EXCERPTED DATA —
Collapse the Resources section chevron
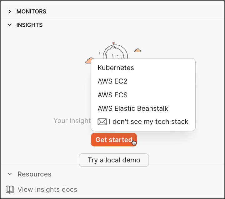This screenshot has width=225, height=199. 10,174
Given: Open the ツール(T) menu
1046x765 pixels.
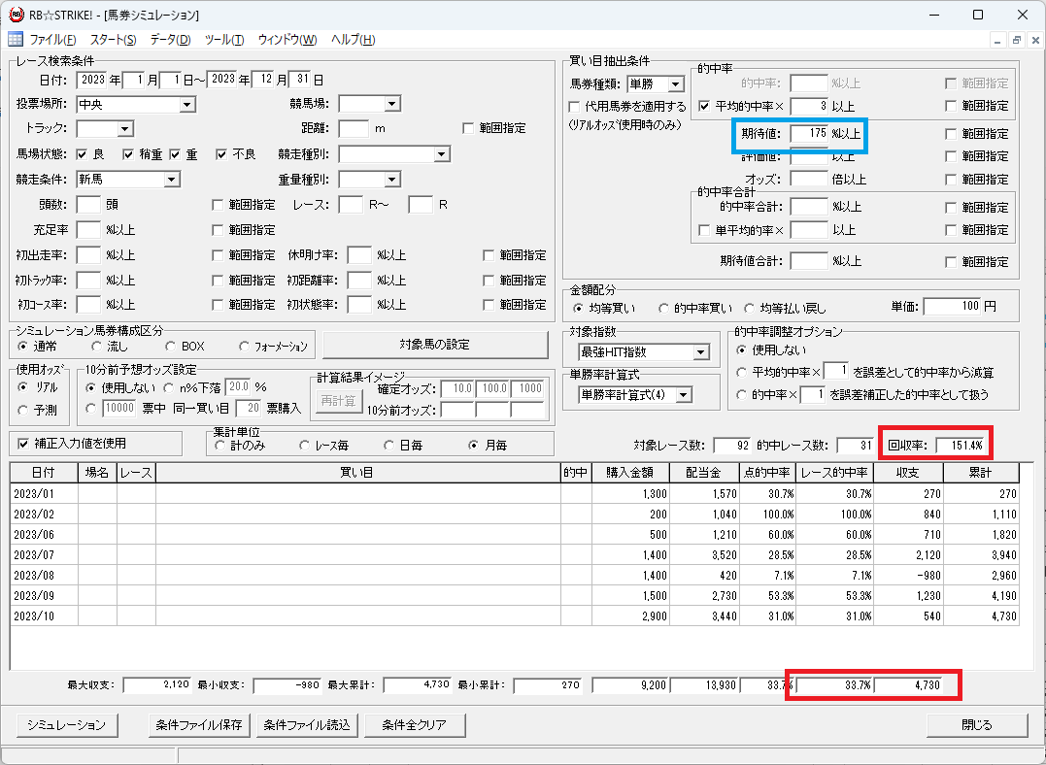Looking at the screenshot, I should coord(224,40).
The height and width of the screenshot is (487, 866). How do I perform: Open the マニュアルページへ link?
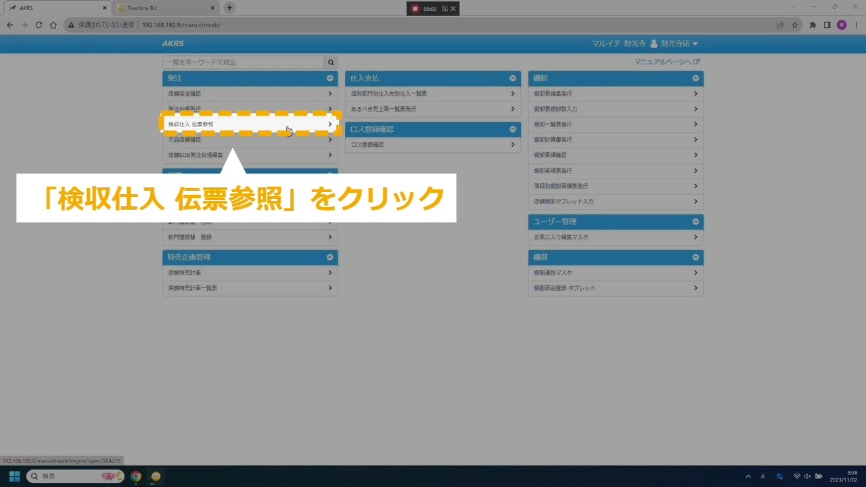tap(666, 62)
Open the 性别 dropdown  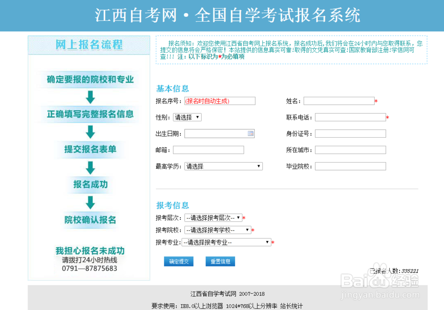(186, 117)
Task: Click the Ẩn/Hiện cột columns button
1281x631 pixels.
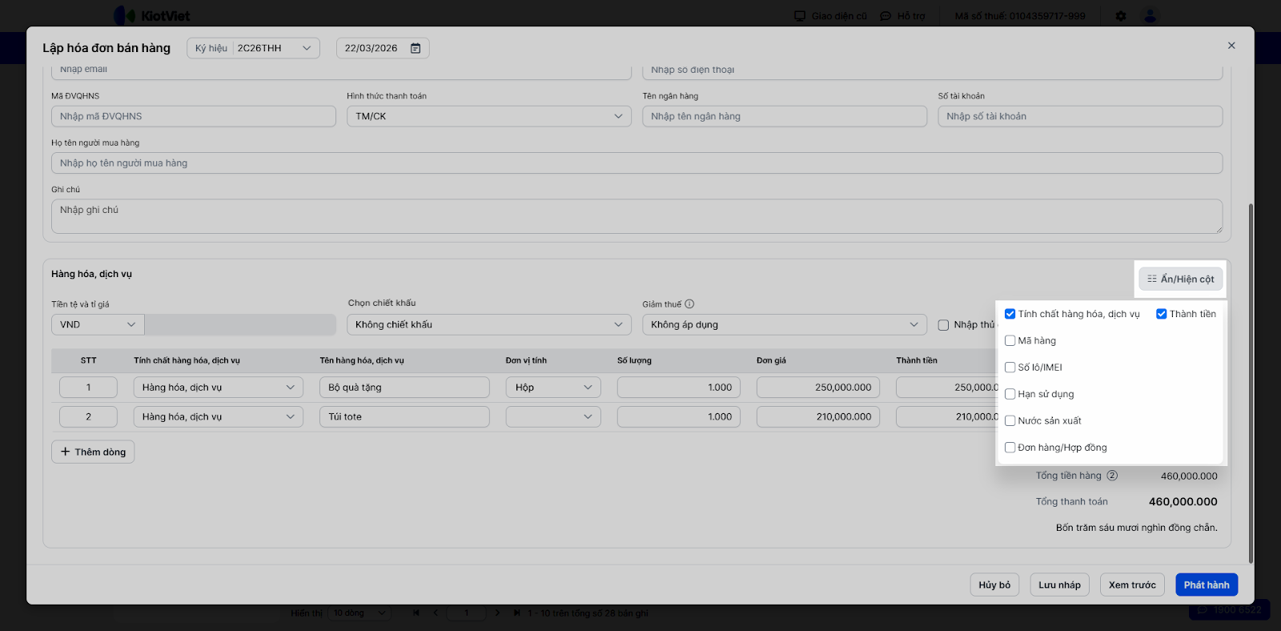Action: (1180, 279)
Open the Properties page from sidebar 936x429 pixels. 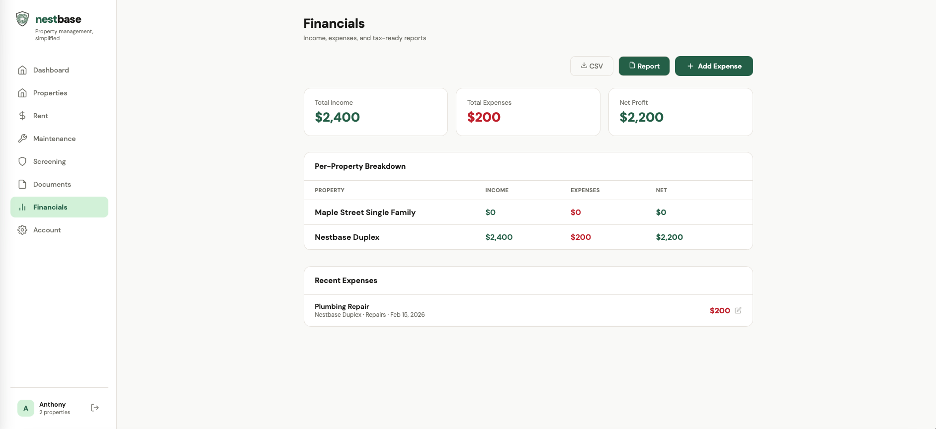point(50,93)
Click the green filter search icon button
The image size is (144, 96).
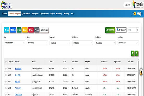tap(133, 53)
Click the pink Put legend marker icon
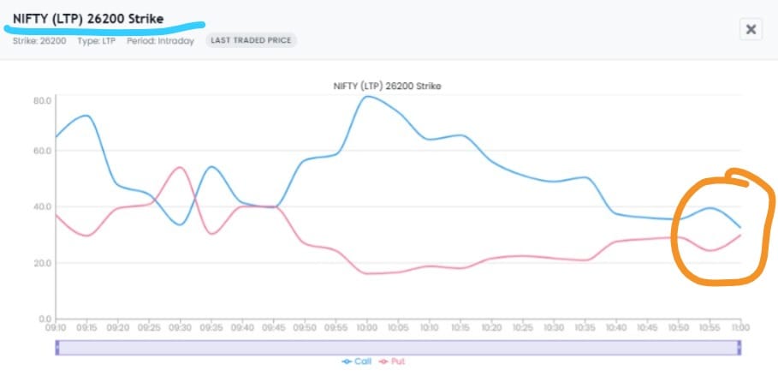778x382 pixels. [382, 361]
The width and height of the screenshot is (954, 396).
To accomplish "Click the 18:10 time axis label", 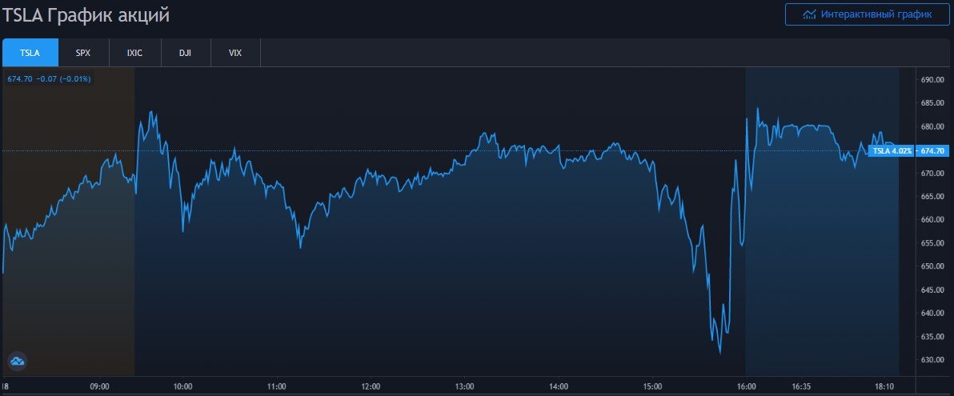I will point(884,386).
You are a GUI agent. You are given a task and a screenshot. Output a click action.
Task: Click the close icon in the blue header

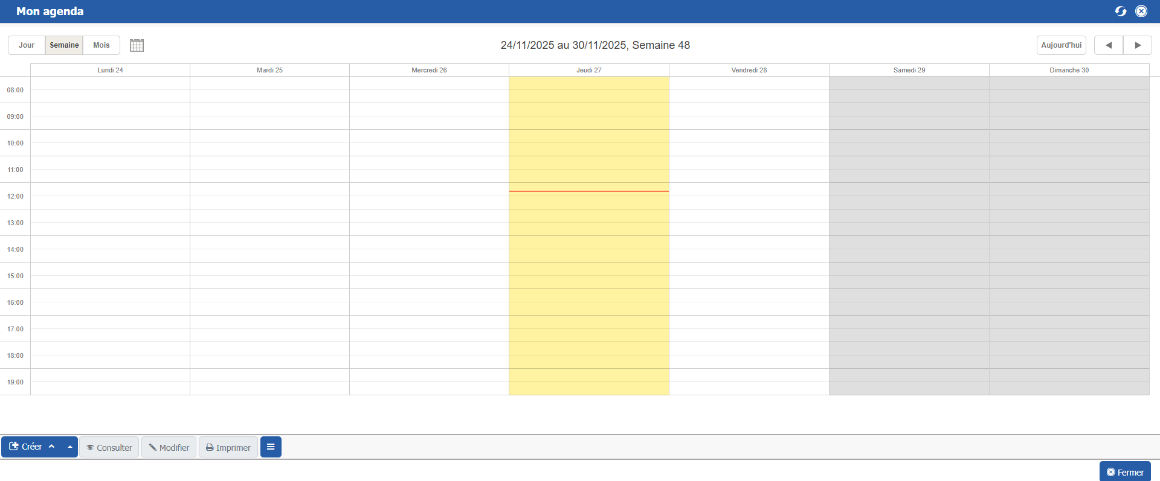[x=1141, y=11]
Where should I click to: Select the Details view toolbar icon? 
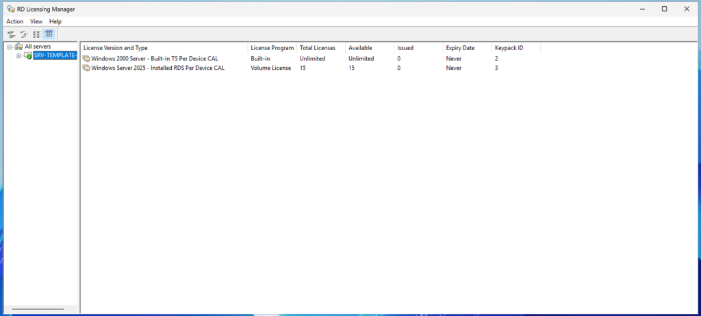point(49,34)
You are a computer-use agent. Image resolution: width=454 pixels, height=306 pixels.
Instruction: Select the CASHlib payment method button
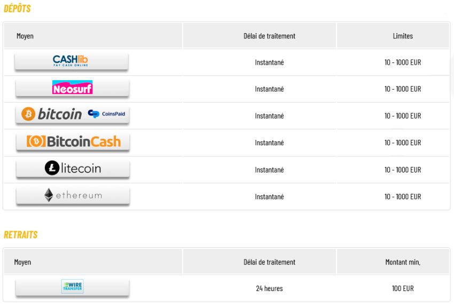coord(71,61)
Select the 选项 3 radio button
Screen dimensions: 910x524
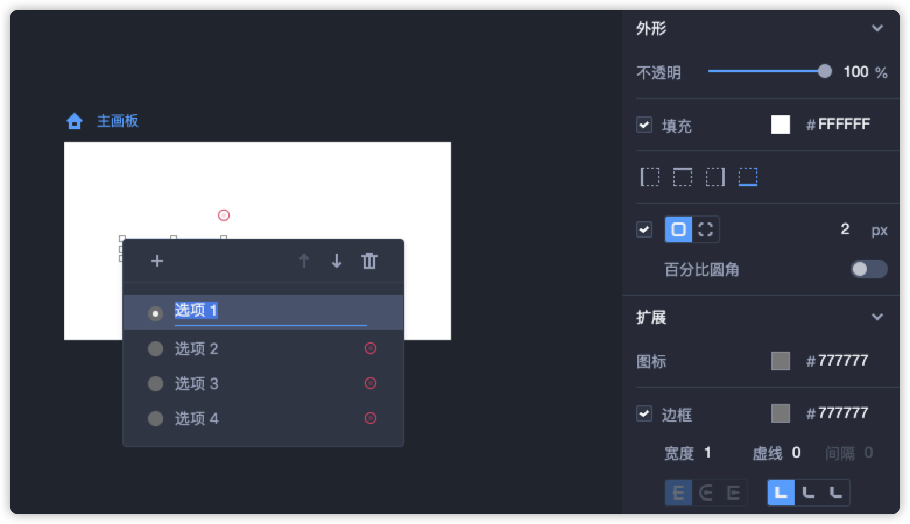click(x=156, y=384)
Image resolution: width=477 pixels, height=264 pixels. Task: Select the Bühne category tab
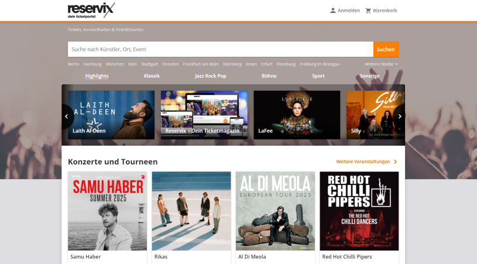coord(269,76)
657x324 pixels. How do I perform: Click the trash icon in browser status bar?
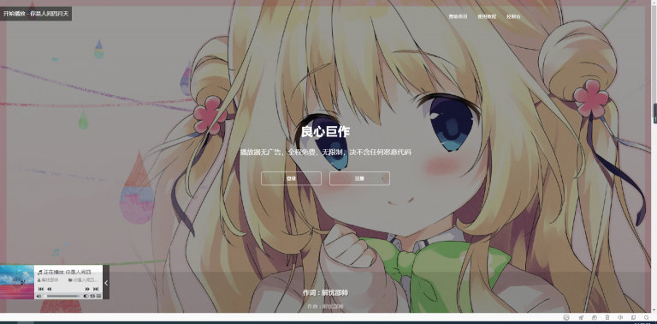607,317
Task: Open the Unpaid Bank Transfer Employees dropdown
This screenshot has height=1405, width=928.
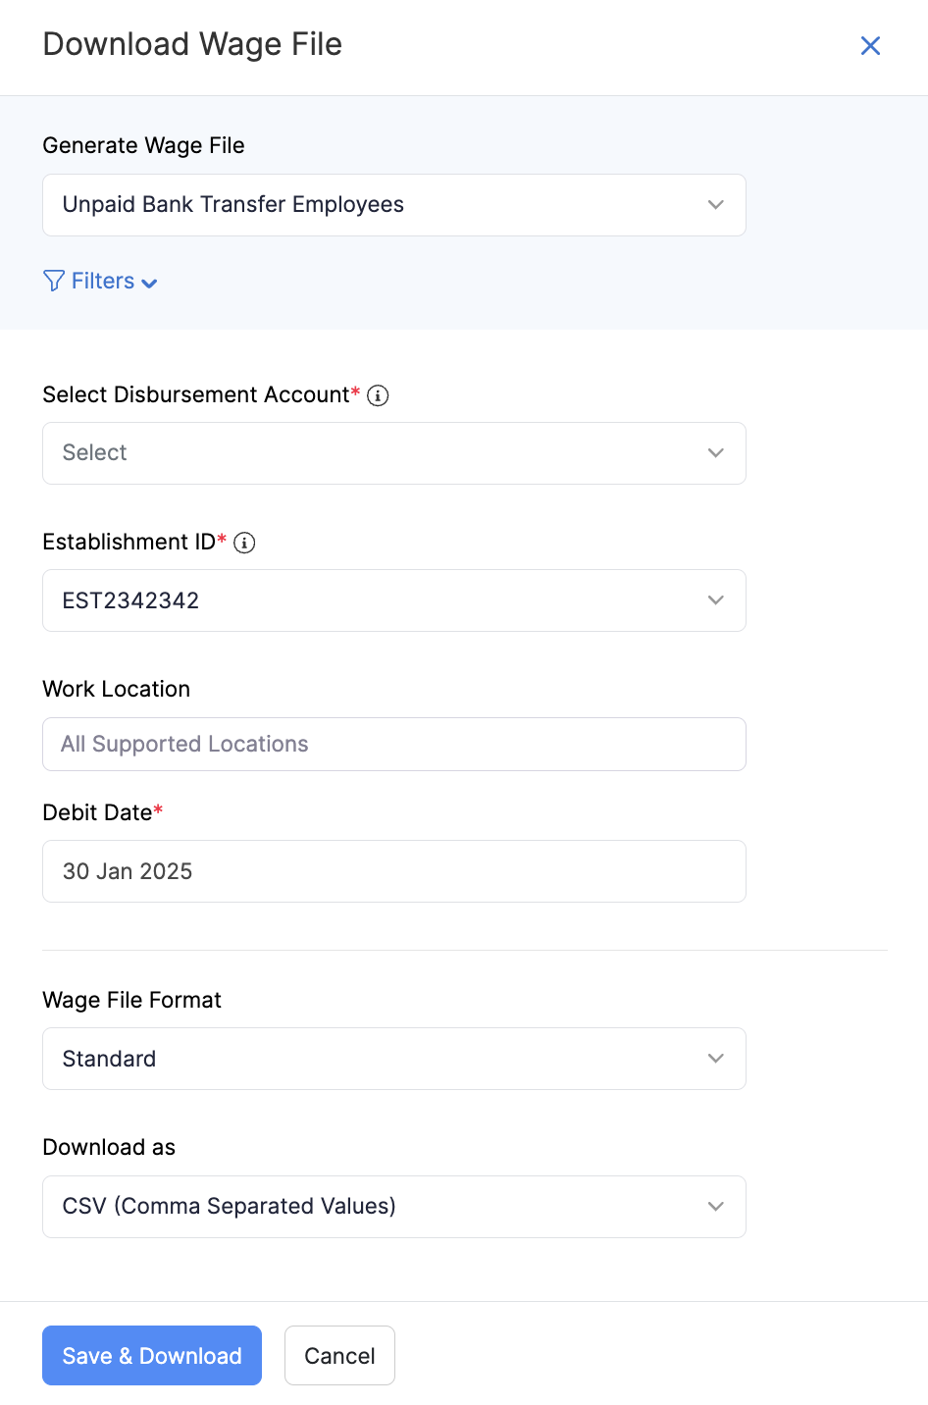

EXERCISE GOAL —
The lines to return run from the line containing "Task: Open the" through the last line of the records. Give them exactly, omitting pictures.

RESPONSE TO THE TASK —
Task: Open the Unpaid Bank Transfer Employees dropdown
This screenshot has height=1405, width=928.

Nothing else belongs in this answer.